▶ **Exercise description**:
Return all entries word for word, but drop any images.

▶ **Material for this exercise**:
--------------------------------------------------
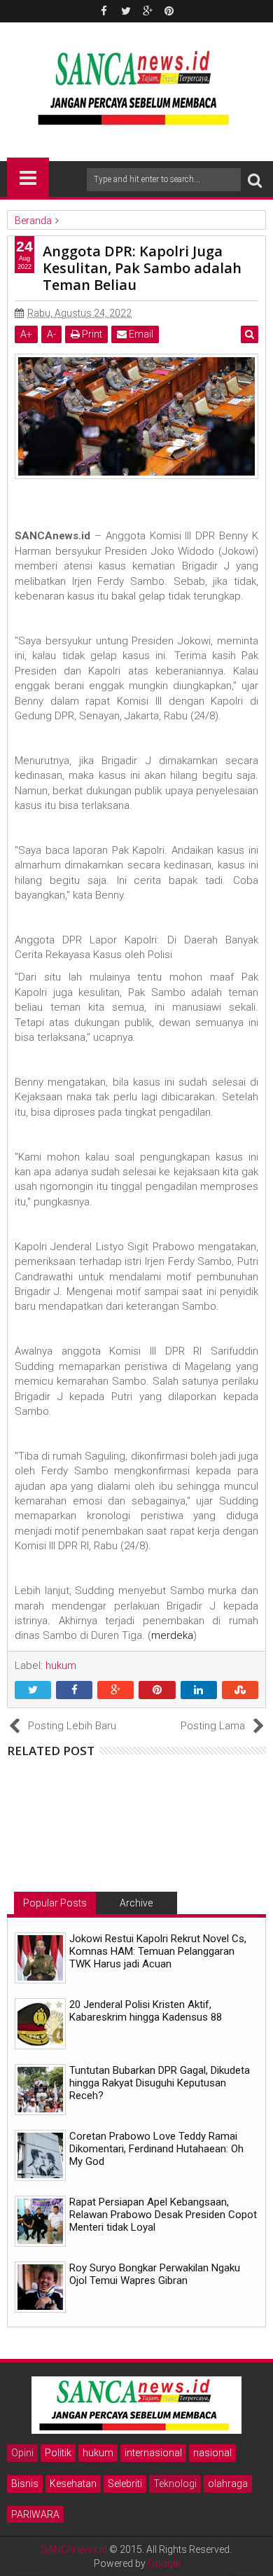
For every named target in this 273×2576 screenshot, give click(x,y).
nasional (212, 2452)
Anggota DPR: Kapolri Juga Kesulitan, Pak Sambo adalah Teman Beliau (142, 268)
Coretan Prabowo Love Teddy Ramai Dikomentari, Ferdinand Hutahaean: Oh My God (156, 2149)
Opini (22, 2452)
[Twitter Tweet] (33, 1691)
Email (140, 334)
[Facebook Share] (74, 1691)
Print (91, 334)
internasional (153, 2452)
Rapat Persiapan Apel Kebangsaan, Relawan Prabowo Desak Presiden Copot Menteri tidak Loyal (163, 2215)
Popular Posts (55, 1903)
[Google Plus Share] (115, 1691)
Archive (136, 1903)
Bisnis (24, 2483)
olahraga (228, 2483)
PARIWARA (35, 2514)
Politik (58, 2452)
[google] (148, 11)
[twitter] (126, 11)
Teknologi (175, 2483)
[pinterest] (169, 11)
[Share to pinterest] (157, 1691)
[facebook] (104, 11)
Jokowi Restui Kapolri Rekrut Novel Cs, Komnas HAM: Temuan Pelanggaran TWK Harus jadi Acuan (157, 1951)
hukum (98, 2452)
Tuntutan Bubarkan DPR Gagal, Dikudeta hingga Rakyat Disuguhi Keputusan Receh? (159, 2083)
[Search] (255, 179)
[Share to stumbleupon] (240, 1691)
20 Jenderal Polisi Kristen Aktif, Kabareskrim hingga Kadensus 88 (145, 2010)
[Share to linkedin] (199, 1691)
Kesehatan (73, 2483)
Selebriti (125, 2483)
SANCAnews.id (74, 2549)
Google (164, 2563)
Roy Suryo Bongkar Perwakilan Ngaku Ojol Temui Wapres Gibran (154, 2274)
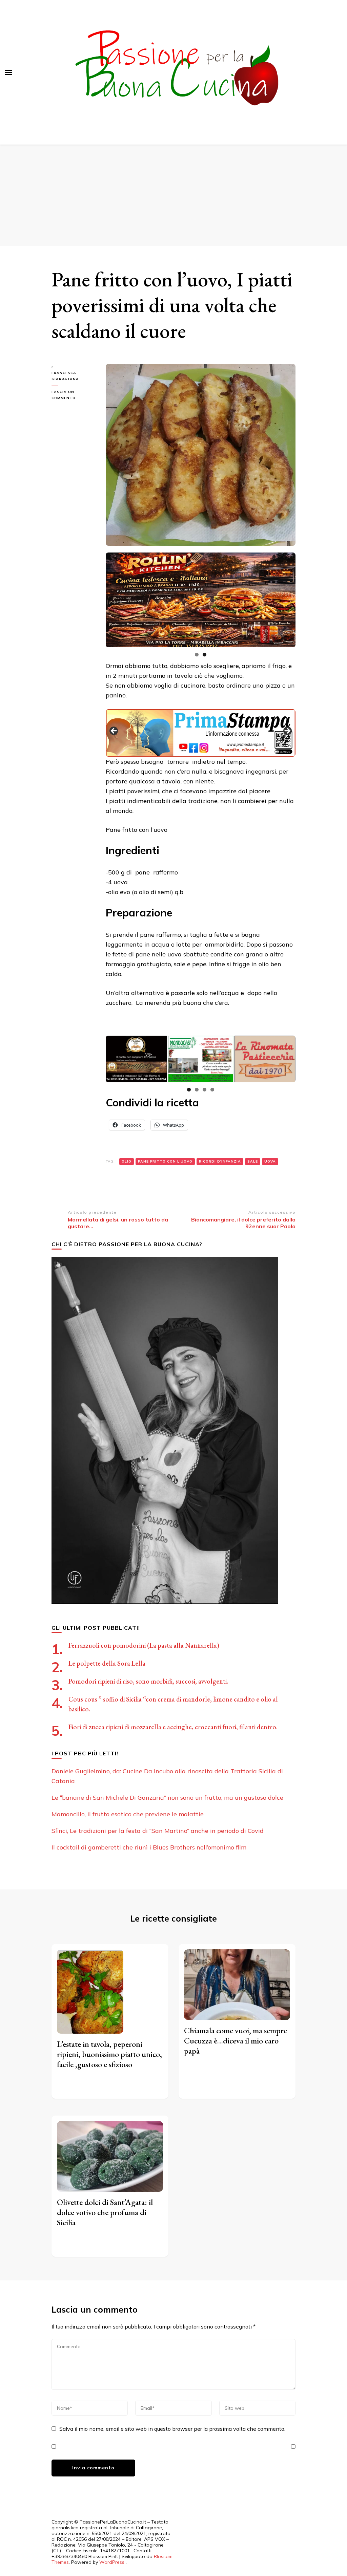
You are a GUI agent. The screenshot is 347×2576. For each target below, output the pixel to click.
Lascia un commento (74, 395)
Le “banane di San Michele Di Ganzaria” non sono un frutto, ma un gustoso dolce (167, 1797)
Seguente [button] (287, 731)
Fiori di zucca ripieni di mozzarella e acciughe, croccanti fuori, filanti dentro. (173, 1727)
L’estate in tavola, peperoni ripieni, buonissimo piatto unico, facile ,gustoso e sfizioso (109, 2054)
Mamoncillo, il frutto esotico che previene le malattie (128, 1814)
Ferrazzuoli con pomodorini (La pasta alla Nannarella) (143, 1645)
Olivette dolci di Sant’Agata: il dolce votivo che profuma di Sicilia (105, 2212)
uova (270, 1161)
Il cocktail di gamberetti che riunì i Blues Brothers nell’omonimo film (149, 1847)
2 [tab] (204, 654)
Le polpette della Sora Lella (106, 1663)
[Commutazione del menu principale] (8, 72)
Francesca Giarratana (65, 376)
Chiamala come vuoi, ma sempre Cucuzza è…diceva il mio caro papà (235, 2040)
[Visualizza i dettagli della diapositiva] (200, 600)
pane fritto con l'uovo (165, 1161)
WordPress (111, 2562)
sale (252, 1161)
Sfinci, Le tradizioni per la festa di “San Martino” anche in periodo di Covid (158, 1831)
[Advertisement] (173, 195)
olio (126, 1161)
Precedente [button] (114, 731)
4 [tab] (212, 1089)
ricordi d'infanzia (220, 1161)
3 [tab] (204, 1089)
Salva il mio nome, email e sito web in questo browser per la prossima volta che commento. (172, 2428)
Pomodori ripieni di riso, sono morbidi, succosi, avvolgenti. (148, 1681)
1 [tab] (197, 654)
--------------------------------------------------
▶ **Task output**:
For every named target in this 273×2576 screenshot, give click(x,y).
nasional (212, 2452)
Anggota DPR: Kapolri Juga Kesulitan, Pak Sambo adalah Teman Beliau (142, 268)
Coretan Prabowo Love Teddy Ramai Dikomentari, Ferdinand Hutahaean: Oh My God (156, 2149)
Opini (22, 2452)
[Twitter Tweet] (33, 1691)
Email (140, 334)
[Facebook Share] (74, 1691)
Print (91, 334)
internasional (153, 2452)
Rapat Persiapan Apel Kebangsaan, Relawan Prabowo Desak Presiden Copot Menteri tidak Loyal (163, 2215)
Popular Posts (55, 1903)
[Google Plus Share] (115, 1691)
Archive (136, 1903)
Bisnis (24, 2483)
olahraga (228, 2483)
PARIWARA (35, 2514)
Politik (58, 2452)
[google] (148, 11)
[twitter] (126, 11)
Teknologi (175, 2483)
[pinterest] (169, 11)
[Share to pinterest] (157, 1691)
[facebook] (104, 11)
Jokowi Restui Kapolri Rekrut Novel Cs, Komnas HAM: Temuan Pelanggaran TWK Harus jadi Acuan (157, 1951)
hukum (98, 2452)
Tuntutan Bubarkan DPR Gagal, Dikudeta hingga Rakyat Disuguhi Keputusan Receh? (159, 2083)
[Search] (255, 179)
[Share to stumbleupon] (240, 1691)
20 Jenderal Polisi Kristen Aktif, Kabareskrim hingga Kadensus 88 (145, 2010)
[Share to linkedin] (199, 1691)
Kesehatan (73, 2483)
Selebriti (125, 2483)
SANCAnews.id (74, 2549)
Google (164, 2563)
Roy Suryo Bongkar Perwakilan Ngaku Ojol Temui Wapres Gibran (154, 2274)
You are a GUI agent. The screenshot is 347×2576. For each target below, output the pixel to click.
Lascia un commento (74, 395)
Le “banane di San Michele Di Ganzaria” non sono un frutto, ma un gustoso dolce (167, 1797)
Seguente [button] (287, 731)
Fiori di zucca ripieni di mozzarella e acciughe, croccanti fuori, filanti dentro. (173, 1727)
L’estate in tavola, peperoni ripieni, buonissimo piatto unico, facile ,gustoso e sfizioso (109, 2054)
Mamoncillo, il frutto esotico che previene le malattie (128, 1814)
Ferrazzuoli con pomodorini (La pasta alla Nannarella) (143, 1645)
Olivette dolci di Sant’Agata: il dolce votivo che profuma di Sicilia (105, 2212)
uova (270, 1161)
Il cocktail di gamberetti che riunì i Blues Brothers nell’omonimo film (149, 1847)
2 [tab] (204, 654)
Le polpette della Sora Lella (106, 1663)
[Commutazione del menu principale] (8, 72)
Francesca Giarratana (65, 376)
Chiamala come vuoi, ma sempre Cucuzza è…diceva il mio caro papà (235, 2040)
[Visualizza i dettagli della diapositiva] (200, 600)
pane fritto con l'uovo (165, 1161)
WordPress (111, 2562)
sale (252, 1161)
Sfinci, Le tradizioni per la festa di “San Martino” anche in periodo di Covid (158, 1831)
[Advertisement] (173, 195)
olio (126, 1161)
Precedente [button] (114, 731)
4 [tab] (212, 1089)
ricordi d'infanzia (220, 1161)
3 [tab] (204, 1089)
Salva il mio nome, email e sito web in questo browser per la prossima volta che commento. (172, 2428)
Pomodori ripieni di riso, sono morbidi, succosi, avvolgenti. (148, 1681)
1 [tab] (197, 654)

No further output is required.